Pertama, dari atas, disruption terjadi dengan terungkapnya perilaku buruk, baik dari para pejabat maupun aparat layanan publik.
Lihatlah kasus Dora. Di situ yang terungkap bukan hanya perilaku buruk pegawai MA, tetapi juga kesabaran Aiptu Sutisna menghadapi amarah seorang pelanggar lalu lintas. Anda tahu, selama ini polisi sudah menyandang stigma negatif. Ungkapan yang terkenal soal ini adalah “lapor kehilangan ayam, malah kehilangan kambing”. Sikap profesional Aiptu Sutisna, saya harap, mampu menekan stigma buruk tersebut.
Masyarakat jadi tahu bahwa ternyata masih banyak polisi yang baik.
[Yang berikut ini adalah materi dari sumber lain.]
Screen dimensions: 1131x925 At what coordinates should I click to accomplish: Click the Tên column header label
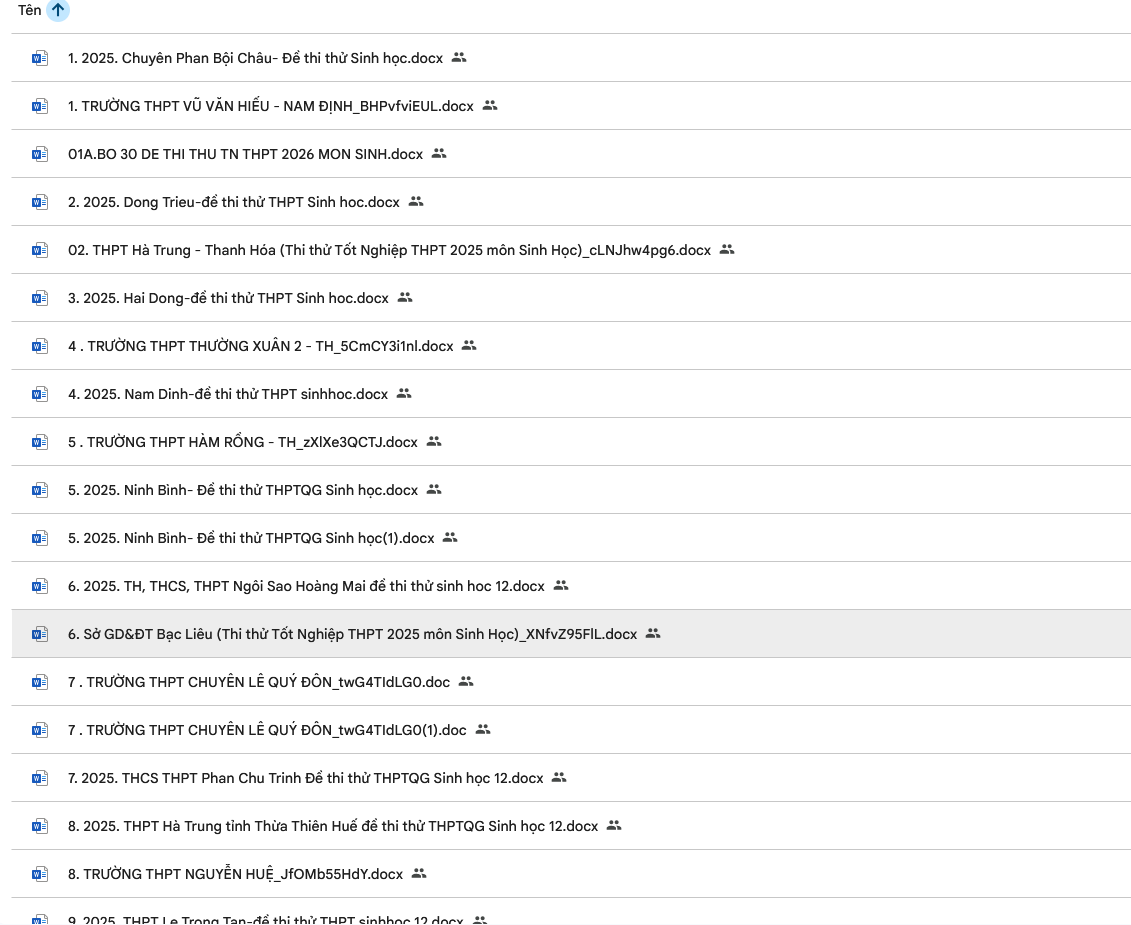coord(30,10)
Dan itu semua terjadi berkat peran dari teknologi digital. Semoga saja kita tidak salah. Masyarakat kita yang sudah letih menghadapi perilaku buruk para pemimpinnya, termasuk aparat layanan publik, seakan menemukan kanal untuk mengungkapkan kejengkelannya. Bahkan bukan sekadar itu, kanal tersebut ternyata bisa berfungsi secara efektif sebagai media korektif. Buktinya kasus Dora tadi.
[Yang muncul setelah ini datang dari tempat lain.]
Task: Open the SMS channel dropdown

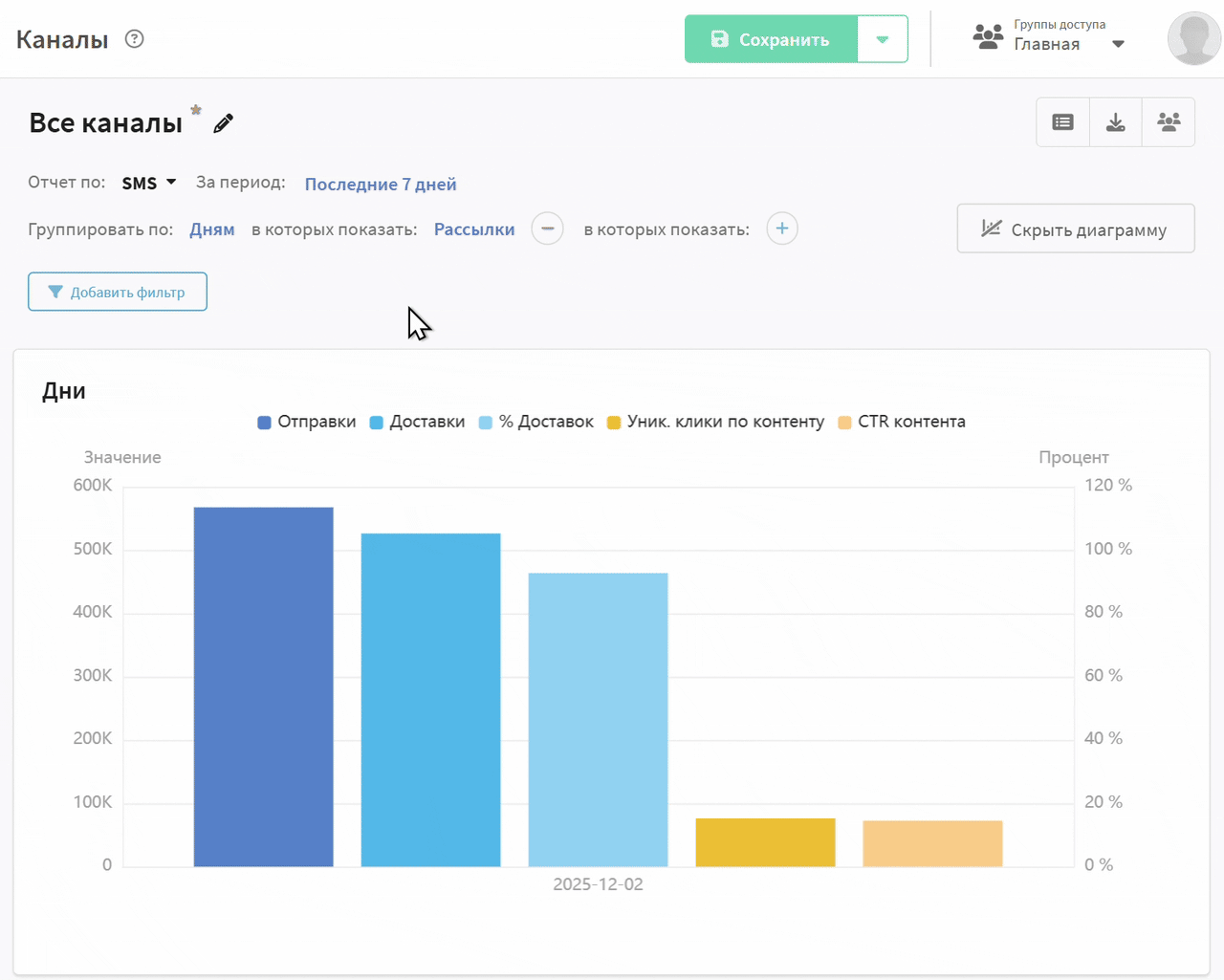Action: click(148, 183)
Kedua, dari sisi bawah, disruption terjadi karena teknologi digital membuat masyarakat kita menjadi semakin kritis dan cerdas.
Mereka juga semakin mudah bersatu kalau isu-isunya sudah menyangkut kepentingan bersama. Maka untuk para pejabat yang tak mau memperbaiki diri, masih koruptif, tak mau meninggalkan zona nyamannya, tak mau mengubah mindset dan perilaku dari selalu minta dilayani menjadi melayani, siap-siaplah. Anda bakal terdisrupsi, bakal tersingkir.
Ini era disruption, era ketersingkapan. Semua yang busuk bakal terendus, muncul ke permukaan, dan akhirnya semua orang tahu. Anda tak punya tempat lagi untuk sembunyi. Memang itu semua ada konsekuensinya. Sampai periode tertentu, kita bakal semakin sering mendengar dan menyaksikan terbongkarnya perilaku busuk para pejabat dan aparat publik. Bahkan mungkin termasuk perilaku kita sendiri—kalau juga busuk.
Tapi, jangan risau dan jangan cepat lelah. Sebab itu artinya disruption, mekanisme koreksi, tengah bekerja. Jadi berterima kasihlah pada media sosial—yang kini tengah mendapat sorotan negatif lantaran kerap disalahgunakan untuk menyebarkan hoax, berita menyesatkan, dan menebar fitnah serta kebohongan. Selalu ada dua sisi dari satu keping mata uang. Mari, kita melatih diri untuk selalu melihat dari sisi positif dan menggunakannya untuk menebar kebaikan.